→ **Given instruction 1**:
Collect every line of the records that contains the string "perform".

→ **Given text**:

= = =

This topic describes how to use Spark SQL to perform data analysis and interactive development on the HBase data source.

CREATE TABLE syntax

CREATE TABLE tbName
USING hbase
OPTIONS(propertyName=propertyValue[,propertyName=propertyValue]*);

Parameters

Parameter Description Required
catalog The description of fields in an HBase data table, in JSON format. Yes
hbaseConfiguration The HBase configuration, in JSON format. For example, set the HBase endpoint to {"hbase.zookeeper.quorum":"a.b.c.d:2181"}. Yes
The following code provides an example of the catalog configuration for the schema of an HBase data table named table1:
{
  "table":{"namespace":"default", "name":"table1"},
  "rowkey":"key",
  "columns":{
    "col0":{"cf":"rowkey", "col":"key", "type":"string"},
    "col1":{"cf":"cf1", "col":"col1", "type":"boolean"},
    "col2":{"cf":"cf2", "col":"col2", "type":"double"},
    "col3":{"cf":"cf3", "col":"col3", "type":"float"},
    "col4":{"cf":"cf4", "col":"col4", "type":"int"},
    "col5":{"cf":"cf5", "col":"col5", "type":"bigint"},
    "col6":{"cf":"cf6", "col":"col6", "type":"smallint"},
    "col7":{"cf":"cf7", "col":"col7", "type":"string"},
    "col8":{"cf":"cf8", "col":"col8", "type":"tinyint"}
  }
}

Table schema

When you create an HBase data table, you do not need to explicitly define the fields in the data table. Example:
spark-sql> CREATE DATABASE IF NOT EXISTS default;
spark-sql> USE default;
spark-sql> DROP TABLE IF EXISTS hbase_table_test;
spark-sql> CREATE TABLE hbase_table_test
         > USING hbase
         > OPTIONS(
         > catalog='{"table":{"namespace":"default","name":"test"},"rowkey":"key", "columns":{"key":{"cf":"rowkey", "col":"key", "type":"string"},"data":{"cf":"info", "col":"data", "type":"string"}}}',
         > hbaseConfiguration='{"hbase.zookeeper.quorum":"a.b.c.d:2181"}');

spark-sql> DESC hbase_table_test;
key string  NULL
data  string  NULL
Time taken: 0.436 seconds, Fetched 2 row(s)

= = =

→ **Source data**:
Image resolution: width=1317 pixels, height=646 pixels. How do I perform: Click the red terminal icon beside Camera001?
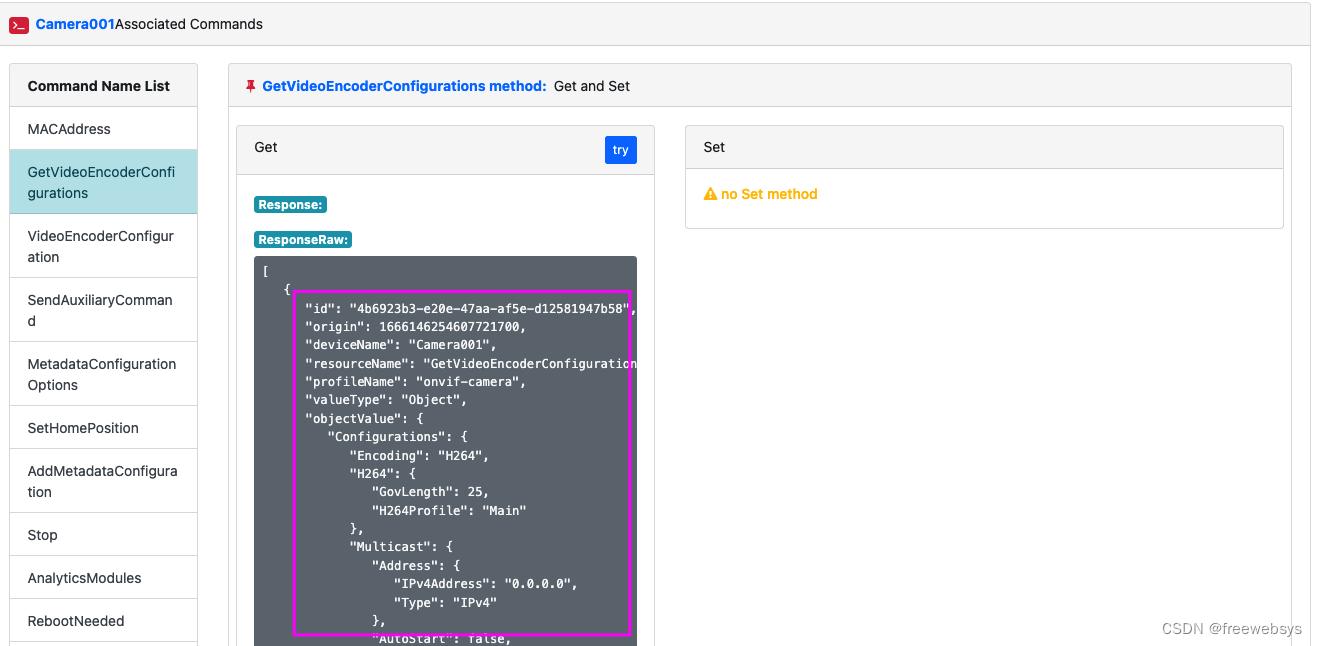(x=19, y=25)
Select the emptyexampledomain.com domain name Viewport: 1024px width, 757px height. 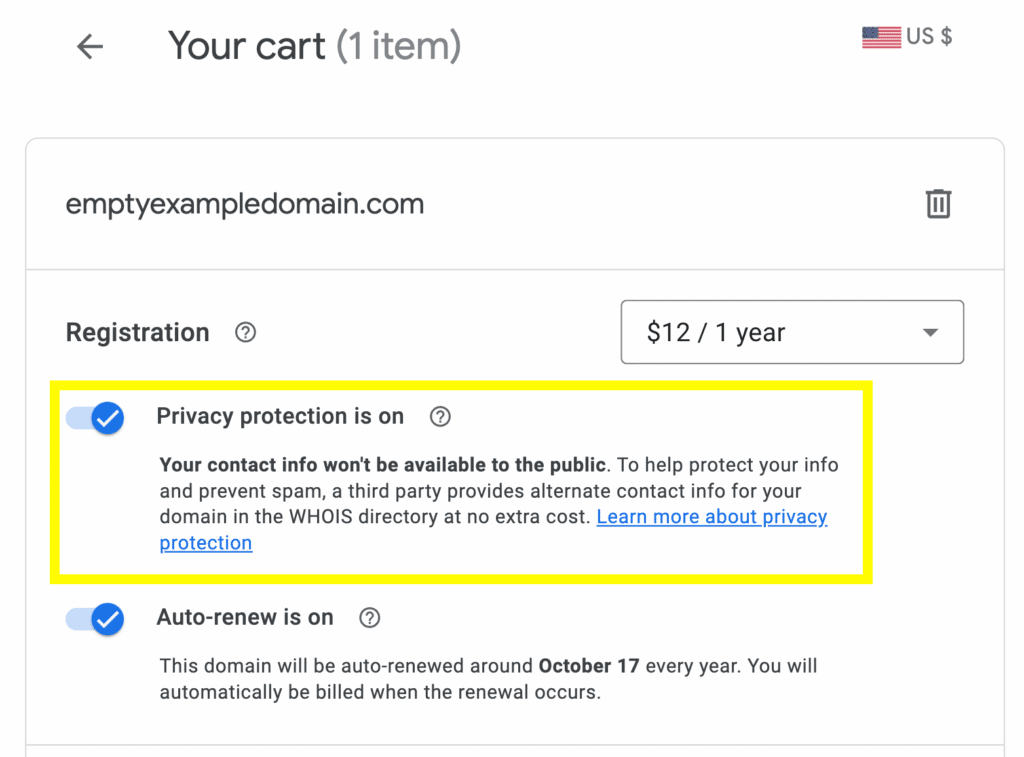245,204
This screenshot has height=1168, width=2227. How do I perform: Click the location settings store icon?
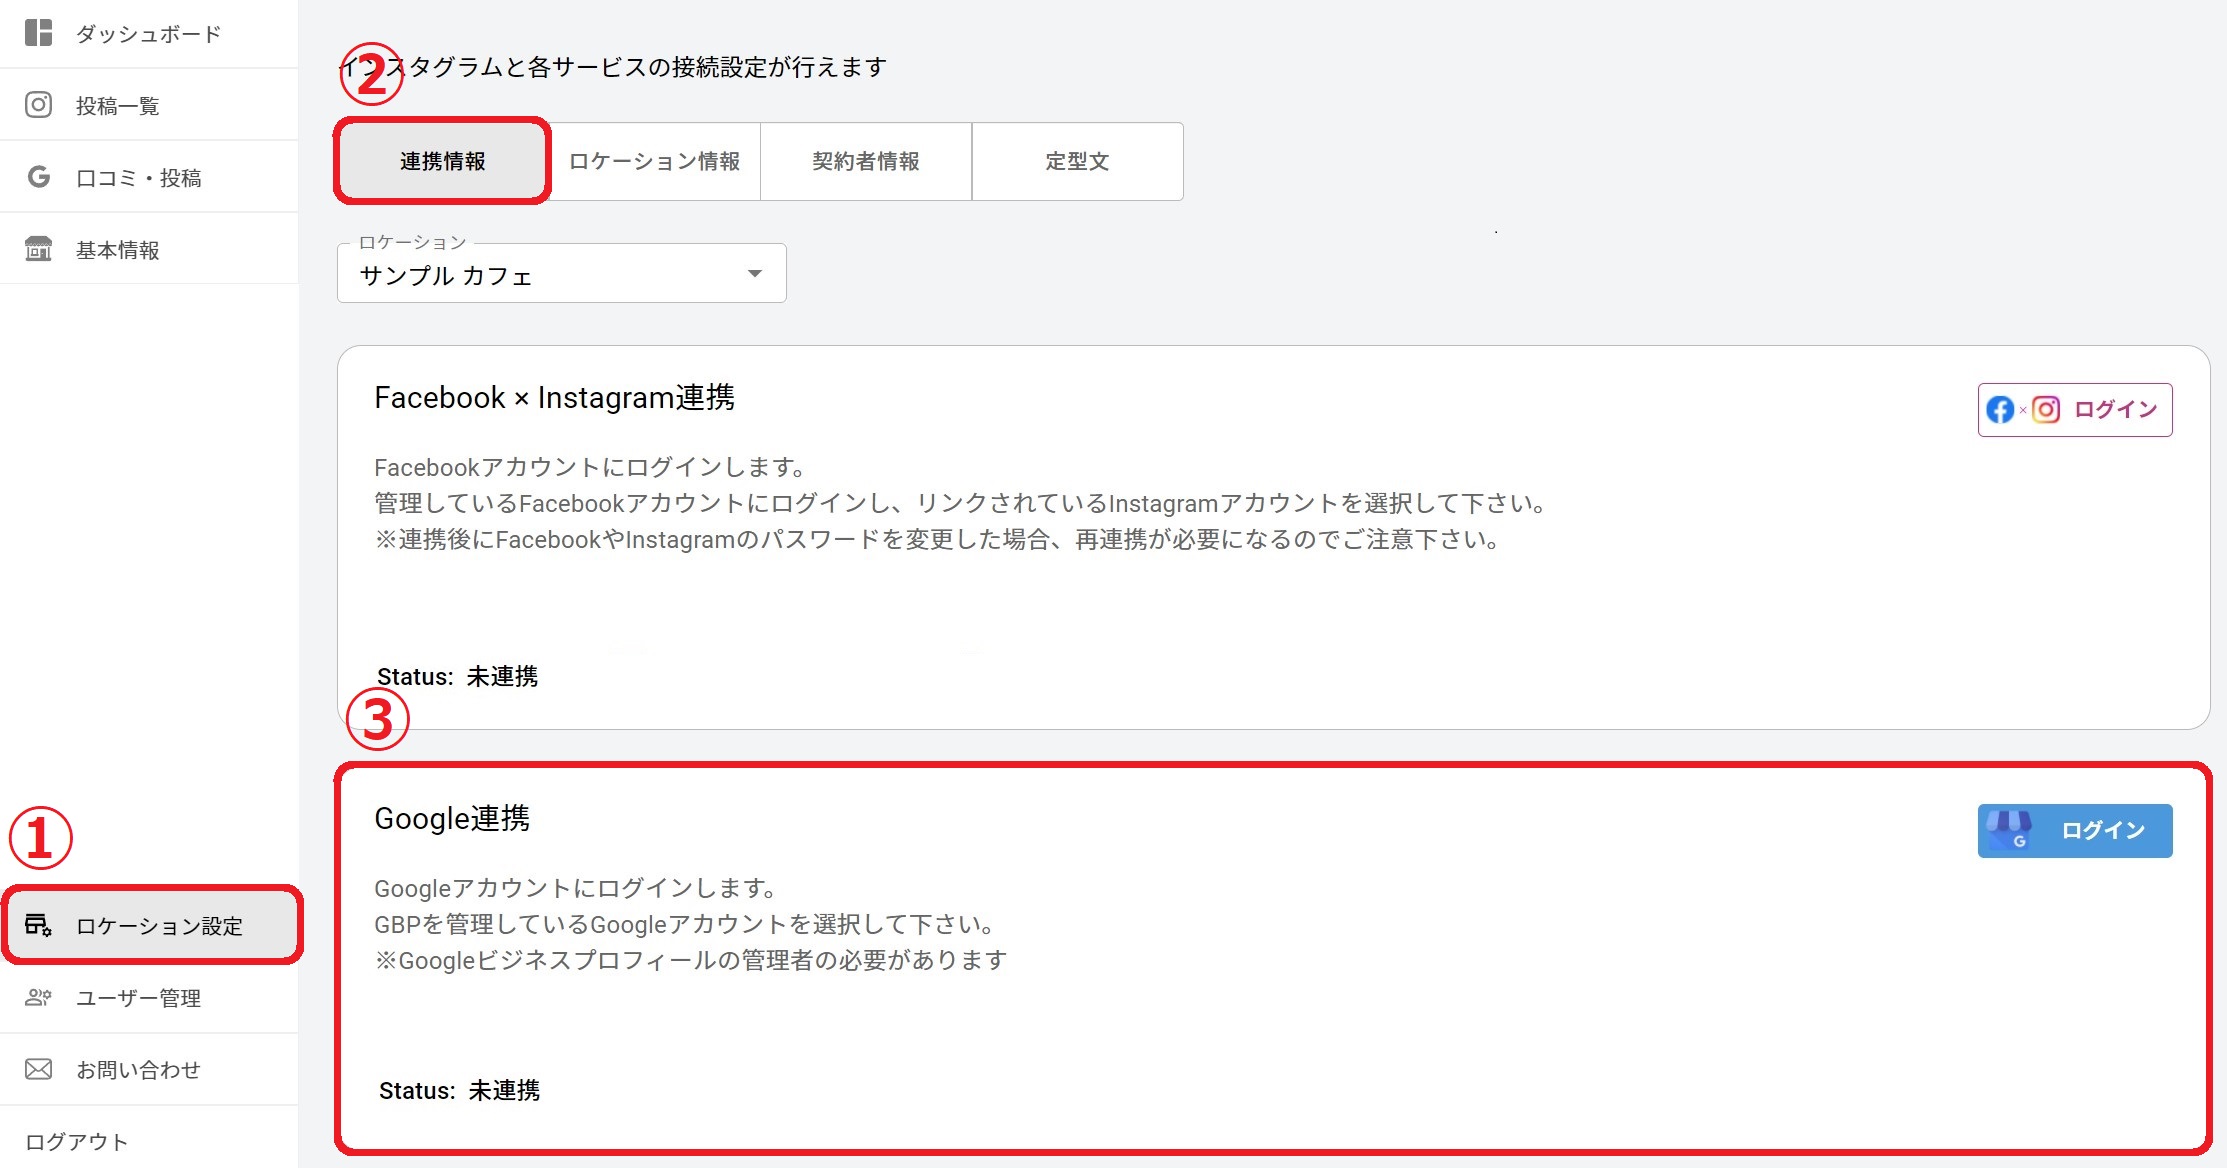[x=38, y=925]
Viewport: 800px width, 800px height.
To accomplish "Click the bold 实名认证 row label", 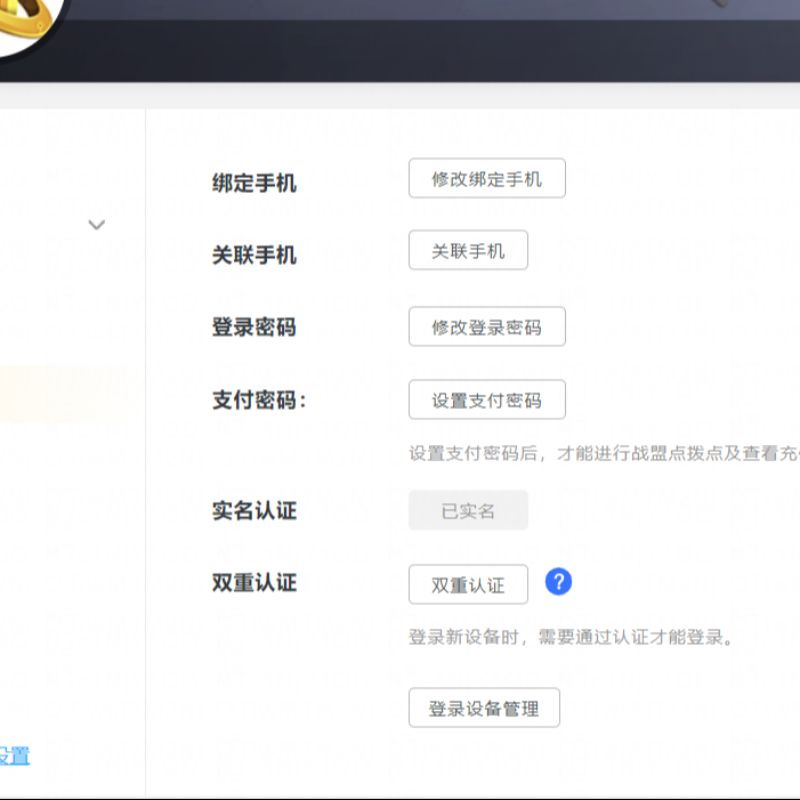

= = =

→ **Given instruction 2**:
From the text on Spark SQL and HBase, rewrite the passage beginning at the words "When you create" and ending after "Fetched 2 row(s)", swapping "hbase_table_test" for "hbase_demo_table" throughout.

→ **Result 1**:
Image resolution: width=1317 pixels, height=646 pixels. How do I perform: Click the red terminal icon beside Camera001?
This screenshot has height=1168, width=2227. How do I perform: Click the location settings store icon?

→ **Result 2**:
When you create an HBase data table, you do not need to explicitly define the fields in the data table. Example:
spark-sql> CREATE DATABASE IF NOT EXISTS default;
spark-sql> USE default;
spark-sql> DROP TABLE IF EXISTS hbase_demo_table;
spark-sql> CREATE TABLE hbase_demo_table
         > USING hbase
         > OPTIONS(
         > catalog='{"table":{"namespace":"default","name":"test"},"rowkey":"key", "columns":{"key":{"cf":"rowkey", "col":"key", "type":"string"},"data":{"cf":"info", "col":"data", "type":"string"}}}',
         > hbaseConfiguration='{"hbase.zookeeper.quorum":"a.b.c.d:2181"}');

spark-sql> DESC hbase_demo_table;
key string  NULL
data  string  NULL
Time taken: 0.436 seconds, Fetched 2 row(s)